There are 4 equations but only 3 unknowns. This means one equation is unnecessary or there is inconsistency.
Call the equations in order A, B, C and D.
B and C are the same so we can remove one. Let's remove C.
3A+B: 3x+3y+3z+2x-3y+4z=27+13; 5x+7z=40. So 5x=40-7z. We have x in terms of z.
D-3A: y+2z=40-27=13. So y=13-2z. We have y in terms of z.

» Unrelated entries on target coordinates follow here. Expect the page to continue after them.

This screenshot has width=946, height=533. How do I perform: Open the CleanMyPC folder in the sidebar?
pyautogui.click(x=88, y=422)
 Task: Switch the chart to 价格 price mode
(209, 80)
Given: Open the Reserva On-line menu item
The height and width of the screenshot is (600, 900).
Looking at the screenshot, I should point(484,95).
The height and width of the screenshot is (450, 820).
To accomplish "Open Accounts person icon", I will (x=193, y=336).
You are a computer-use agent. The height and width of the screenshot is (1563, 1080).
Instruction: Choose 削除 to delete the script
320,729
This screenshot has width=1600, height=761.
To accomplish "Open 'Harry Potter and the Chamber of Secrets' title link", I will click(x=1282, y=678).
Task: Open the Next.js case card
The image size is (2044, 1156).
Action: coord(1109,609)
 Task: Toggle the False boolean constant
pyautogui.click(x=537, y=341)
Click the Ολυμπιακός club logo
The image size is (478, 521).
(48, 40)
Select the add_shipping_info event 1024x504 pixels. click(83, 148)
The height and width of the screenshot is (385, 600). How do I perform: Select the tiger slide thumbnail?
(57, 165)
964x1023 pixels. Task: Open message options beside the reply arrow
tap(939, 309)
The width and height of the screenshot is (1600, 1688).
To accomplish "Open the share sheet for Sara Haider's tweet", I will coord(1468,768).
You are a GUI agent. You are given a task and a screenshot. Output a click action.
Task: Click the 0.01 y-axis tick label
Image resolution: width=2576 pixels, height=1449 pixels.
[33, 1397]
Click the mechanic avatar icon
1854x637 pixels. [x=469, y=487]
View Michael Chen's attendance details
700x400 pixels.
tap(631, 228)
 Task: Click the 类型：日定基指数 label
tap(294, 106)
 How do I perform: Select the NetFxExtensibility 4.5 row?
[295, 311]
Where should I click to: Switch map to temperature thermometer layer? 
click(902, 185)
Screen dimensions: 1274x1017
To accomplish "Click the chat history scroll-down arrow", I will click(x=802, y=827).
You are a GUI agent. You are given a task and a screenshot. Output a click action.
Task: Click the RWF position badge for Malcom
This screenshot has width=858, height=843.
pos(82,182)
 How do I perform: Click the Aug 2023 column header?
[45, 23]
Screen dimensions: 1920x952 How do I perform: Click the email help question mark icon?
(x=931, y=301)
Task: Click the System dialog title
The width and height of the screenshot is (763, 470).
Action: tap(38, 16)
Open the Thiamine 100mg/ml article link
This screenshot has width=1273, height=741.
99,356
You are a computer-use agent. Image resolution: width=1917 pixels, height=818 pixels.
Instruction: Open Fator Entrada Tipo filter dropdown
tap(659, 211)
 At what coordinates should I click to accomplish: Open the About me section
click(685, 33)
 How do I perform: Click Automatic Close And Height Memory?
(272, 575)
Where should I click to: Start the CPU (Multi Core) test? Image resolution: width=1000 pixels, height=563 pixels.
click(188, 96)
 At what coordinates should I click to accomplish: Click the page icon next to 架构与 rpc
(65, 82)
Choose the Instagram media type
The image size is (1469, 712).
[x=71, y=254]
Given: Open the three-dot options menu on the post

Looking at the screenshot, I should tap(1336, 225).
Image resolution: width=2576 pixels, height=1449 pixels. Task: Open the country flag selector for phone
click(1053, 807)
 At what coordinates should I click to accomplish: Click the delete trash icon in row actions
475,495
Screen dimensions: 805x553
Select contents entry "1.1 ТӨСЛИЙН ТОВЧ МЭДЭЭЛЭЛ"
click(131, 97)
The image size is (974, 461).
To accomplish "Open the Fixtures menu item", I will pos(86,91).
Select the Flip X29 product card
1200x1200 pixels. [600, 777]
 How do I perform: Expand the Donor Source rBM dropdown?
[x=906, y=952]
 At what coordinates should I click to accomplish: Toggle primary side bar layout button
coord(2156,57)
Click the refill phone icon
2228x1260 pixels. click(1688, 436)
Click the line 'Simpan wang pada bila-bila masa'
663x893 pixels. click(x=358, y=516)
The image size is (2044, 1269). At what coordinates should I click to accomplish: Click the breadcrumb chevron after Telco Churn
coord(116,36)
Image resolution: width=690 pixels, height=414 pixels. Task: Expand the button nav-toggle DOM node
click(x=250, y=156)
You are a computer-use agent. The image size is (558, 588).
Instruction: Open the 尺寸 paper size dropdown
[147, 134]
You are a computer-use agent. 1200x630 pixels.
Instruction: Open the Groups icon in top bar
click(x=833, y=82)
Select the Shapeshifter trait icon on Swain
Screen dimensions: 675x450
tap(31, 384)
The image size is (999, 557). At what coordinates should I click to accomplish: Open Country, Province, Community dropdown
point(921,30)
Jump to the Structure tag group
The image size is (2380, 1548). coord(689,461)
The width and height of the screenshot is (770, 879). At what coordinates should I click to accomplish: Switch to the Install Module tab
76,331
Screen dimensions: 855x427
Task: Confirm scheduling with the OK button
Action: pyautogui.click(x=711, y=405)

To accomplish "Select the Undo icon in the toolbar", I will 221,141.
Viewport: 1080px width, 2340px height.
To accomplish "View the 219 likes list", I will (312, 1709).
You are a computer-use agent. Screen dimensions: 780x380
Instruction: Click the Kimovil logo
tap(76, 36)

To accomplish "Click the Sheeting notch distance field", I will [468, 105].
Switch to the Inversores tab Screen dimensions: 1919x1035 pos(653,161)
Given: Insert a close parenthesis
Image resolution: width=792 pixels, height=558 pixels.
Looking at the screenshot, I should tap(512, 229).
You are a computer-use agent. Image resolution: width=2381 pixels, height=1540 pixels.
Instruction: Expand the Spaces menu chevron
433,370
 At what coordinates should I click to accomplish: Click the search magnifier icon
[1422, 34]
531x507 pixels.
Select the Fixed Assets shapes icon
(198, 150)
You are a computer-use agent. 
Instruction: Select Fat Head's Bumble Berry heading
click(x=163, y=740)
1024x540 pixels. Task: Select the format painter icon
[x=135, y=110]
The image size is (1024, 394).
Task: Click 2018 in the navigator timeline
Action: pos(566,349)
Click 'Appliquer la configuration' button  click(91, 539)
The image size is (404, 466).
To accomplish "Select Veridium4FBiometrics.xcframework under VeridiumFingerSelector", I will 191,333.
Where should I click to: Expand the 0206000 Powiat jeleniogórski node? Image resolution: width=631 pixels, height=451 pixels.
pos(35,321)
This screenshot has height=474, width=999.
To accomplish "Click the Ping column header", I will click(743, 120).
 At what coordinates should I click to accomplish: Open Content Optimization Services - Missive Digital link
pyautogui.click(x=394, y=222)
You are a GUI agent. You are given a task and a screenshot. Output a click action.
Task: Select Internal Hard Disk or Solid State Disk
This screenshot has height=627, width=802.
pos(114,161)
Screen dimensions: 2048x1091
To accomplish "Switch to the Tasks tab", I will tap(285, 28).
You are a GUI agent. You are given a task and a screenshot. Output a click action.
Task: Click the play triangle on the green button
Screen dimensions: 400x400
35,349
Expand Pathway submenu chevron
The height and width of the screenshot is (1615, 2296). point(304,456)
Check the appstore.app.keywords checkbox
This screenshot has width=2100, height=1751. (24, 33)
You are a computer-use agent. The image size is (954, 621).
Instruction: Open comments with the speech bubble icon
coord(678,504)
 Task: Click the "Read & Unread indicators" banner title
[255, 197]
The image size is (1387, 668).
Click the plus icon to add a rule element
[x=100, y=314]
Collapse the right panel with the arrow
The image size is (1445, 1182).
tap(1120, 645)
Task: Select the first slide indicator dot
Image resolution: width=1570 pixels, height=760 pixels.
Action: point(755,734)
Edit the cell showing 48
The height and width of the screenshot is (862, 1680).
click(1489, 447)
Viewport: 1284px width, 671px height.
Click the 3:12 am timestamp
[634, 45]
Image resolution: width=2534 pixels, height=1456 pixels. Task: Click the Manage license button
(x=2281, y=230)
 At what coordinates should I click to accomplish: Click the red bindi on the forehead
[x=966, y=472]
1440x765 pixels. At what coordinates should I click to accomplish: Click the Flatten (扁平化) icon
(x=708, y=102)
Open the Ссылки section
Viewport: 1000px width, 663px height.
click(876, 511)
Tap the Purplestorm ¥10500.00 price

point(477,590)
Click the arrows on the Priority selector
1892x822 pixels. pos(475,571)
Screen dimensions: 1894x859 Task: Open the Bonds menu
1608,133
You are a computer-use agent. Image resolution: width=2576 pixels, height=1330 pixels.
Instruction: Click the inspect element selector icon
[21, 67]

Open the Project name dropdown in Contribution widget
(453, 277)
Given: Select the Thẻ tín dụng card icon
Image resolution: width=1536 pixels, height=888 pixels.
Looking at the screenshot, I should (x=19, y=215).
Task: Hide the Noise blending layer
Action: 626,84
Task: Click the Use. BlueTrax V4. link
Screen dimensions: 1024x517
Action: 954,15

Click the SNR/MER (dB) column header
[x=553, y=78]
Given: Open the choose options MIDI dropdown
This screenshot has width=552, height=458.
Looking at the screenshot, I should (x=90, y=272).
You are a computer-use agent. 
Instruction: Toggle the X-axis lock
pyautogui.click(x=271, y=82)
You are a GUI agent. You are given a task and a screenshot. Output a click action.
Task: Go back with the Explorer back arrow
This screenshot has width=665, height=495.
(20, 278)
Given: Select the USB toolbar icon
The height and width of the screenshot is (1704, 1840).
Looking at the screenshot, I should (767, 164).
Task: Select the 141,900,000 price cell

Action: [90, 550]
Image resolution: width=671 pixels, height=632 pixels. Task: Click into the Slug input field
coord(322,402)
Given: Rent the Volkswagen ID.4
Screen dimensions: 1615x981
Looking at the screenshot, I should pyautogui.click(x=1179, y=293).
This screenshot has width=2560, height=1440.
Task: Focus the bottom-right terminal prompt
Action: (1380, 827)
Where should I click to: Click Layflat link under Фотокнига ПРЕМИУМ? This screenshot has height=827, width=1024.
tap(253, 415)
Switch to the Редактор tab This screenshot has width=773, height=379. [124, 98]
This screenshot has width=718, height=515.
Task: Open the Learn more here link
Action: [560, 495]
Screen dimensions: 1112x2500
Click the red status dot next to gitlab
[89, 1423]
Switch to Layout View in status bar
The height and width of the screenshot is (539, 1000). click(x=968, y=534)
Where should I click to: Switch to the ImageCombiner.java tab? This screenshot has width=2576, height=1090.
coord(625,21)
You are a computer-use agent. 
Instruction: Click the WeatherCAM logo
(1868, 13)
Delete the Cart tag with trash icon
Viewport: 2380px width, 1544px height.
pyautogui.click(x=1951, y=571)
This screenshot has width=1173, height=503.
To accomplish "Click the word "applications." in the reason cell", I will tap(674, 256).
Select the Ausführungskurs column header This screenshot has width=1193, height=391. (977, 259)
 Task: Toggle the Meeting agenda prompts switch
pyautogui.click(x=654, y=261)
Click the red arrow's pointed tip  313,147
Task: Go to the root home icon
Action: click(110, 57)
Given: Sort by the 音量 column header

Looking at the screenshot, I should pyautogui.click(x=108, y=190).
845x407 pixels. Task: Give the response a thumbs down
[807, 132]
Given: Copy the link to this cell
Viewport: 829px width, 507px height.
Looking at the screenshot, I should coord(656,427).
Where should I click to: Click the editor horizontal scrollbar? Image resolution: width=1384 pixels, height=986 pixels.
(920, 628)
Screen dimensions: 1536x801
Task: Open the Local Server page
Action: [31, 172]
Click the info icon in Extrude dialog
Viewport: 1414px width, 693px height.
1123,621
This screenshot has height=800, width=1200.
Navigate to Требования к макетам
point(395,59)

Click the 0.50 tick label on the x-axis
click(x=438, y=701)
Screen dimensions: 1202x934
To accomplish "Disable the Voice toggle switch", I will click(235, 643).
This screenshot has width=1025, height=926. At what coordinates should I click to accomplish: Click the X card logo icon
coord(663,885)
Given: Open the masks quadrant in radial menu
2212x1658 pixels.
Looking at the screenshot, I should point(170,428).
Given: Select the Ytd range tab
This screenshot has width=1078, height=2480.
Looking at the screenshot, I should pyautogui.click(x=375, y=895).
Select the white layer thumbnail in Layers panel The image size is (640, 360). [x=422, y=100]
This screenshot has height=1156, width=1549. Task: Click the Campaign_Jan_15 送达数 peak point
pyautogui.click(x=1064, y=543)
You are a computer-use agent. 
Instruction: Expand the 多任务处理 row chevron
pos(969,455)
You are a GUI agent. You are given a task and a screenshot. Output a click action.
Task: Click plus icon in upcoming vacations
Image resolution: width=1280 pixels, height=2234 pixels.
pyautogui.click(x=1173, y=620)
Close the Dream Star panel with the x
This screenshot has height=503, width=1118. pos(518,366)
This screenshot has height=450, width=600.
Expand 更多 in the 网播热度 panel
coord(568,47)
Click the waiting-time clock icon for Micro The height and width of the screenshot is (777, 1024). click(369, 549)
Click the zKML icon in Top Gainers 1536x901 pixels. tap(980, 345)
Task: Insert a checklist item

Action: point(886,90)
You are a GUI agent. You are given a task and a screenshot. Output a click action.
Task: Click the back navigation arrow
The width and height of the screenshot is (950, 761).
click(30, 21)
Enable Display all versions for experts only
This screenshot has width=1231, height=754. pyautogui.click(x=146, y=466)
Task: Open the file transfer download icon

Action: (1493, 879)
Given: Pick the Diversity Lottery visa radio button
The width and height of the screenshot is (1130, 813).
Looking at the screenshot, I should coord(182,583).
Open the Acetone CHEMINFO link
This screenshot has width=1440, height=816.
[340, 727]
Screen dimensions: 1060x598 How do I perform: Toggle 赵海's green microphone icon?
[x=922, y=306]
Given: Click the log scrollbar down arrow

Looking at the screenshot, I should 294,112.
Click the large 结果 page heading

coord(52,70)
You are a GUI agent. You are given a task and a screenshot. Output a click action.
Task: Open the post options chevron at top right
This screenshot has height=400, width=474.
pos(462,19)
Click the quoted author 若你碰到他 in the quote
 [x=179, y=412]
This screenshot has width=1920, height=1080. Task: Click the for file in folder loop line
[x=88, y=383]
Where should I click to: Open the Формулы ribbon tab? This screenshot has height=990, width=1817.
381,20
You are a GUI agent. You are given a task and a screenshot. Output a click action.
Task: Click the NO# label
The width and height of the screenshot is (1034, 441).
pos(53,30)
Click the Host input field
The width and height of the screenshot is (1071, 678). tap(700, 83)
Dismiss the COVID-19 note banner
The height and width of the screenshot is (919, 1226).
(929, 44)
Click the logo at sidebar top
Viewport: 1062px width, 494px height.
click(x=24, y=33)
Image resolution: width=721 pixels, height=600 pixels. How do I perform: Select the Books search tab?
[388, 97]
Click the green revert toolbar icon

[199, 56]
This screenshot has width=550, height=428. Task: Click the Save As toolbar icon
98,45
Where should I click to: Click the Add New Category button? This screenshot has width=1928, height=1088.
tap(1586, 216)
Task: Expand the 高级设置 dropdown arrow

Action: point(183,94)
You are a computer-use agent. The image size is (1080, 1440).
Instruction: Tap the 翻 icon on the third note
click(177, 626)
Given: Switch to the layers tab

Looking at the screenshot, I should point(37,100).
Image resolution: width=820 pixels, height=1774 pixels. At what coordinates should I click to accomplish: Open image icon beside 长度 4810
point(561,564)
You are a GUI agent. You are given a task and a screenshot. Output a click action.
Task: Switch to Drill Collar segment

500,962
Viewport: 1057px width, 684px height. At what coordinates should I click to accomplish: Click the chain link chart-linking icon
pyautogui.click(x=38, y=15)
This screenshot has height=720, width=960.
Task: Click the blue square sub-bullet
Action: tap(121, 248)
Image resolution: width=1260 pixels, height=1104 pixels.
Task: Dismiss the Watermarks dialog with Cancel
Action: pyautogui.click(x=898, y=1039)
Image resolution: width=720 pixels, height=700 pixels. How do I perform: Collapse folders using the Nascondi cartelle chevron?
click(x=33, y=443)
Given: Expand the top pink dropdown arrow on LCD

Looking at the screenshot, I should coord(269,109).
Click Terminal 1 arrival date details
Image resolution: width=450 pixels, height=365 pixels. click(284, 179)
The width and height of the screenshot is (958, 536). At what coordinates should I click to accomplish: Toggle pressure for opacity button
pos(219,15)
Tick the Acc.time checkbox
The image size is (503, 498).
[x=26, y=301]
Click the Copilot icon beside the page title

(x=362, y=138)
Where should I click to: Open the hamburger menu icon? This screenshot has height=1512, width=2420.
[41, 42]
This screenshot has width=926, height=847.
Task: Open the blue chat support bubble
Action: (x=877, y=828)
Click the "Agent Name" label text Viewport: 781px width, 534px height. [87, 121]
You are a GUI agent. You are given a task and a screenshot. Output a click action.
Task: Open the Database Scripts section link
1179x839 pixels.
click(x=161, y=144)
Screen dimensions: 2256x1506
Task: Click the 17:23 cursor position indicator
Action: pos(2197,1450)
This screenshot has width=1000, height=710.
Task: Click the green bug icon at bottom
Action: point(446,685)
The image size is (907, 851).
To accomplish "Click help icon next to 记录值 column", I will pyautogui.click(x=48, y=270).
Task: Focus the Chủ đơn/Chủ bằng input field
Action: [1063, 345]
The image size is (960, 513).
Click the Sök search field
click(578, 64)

We can substitute for x and y in one equation (choose A) to leave z as the only variable:
(40-7z)/5+13-2z+z=9. Multiply through by 5: 40-7z+65-10z+5z=45; -12z+60=0, so 12z=60 and z=5.
We can now find x and y: 5x=40-7z=40-35=5, making x=1. y=13-2z=13-10=3.
So the solution is x=1, y=3 and z=5.
Substitute these values in the original equations to check them out.
Gauss-Jordan method:
Write the equations in matrix format:
[ 1 1 1 | 9 ]
[ 2 -3 4 | 13 ]
[ 3 4 5 | 40 ]
R2→R2-2R1
[ 1 1 1 | 9 ]
[ 0 -5 2 | -5]
[ 3 4 5 | 40 ]
R3→R3-3R1:
[ 1 1 1 | 9 ]
[ 0 -5 2 | -5 ]
[ 0 1 2 | 13 ]
R3→5R3+R2:
[ 1 1 1 | 9 ]
[ 0 -5 2 | -5 ]
[ 0 0 12 | 60 ]
R2→-R2+R3 then R2→(1/5)R2 and R3→(1/12)R3:
[ 1 1 1 | 9 ]
[ 0 1 2 | 13 ]
[ 0 0 1 | 5 ]
R2→R2-R3:
[ 1 1 1 | 9 ]
[ 0 1 1 | 8 ]
[ 0 0 1 | 5 ]
R1→R1-R2:
[ 1 0 0 | 1 ]
[ 0 1 1 | 8 ]
[ 0 0 1 | 5 ]
R2→R2-R3:
[ 1 0 0 | 1 ]
[ 0 1 0 | 3 ]
[ 0 0 1 | 5 ]
From this identity matrix x=1, y=3 and z=5.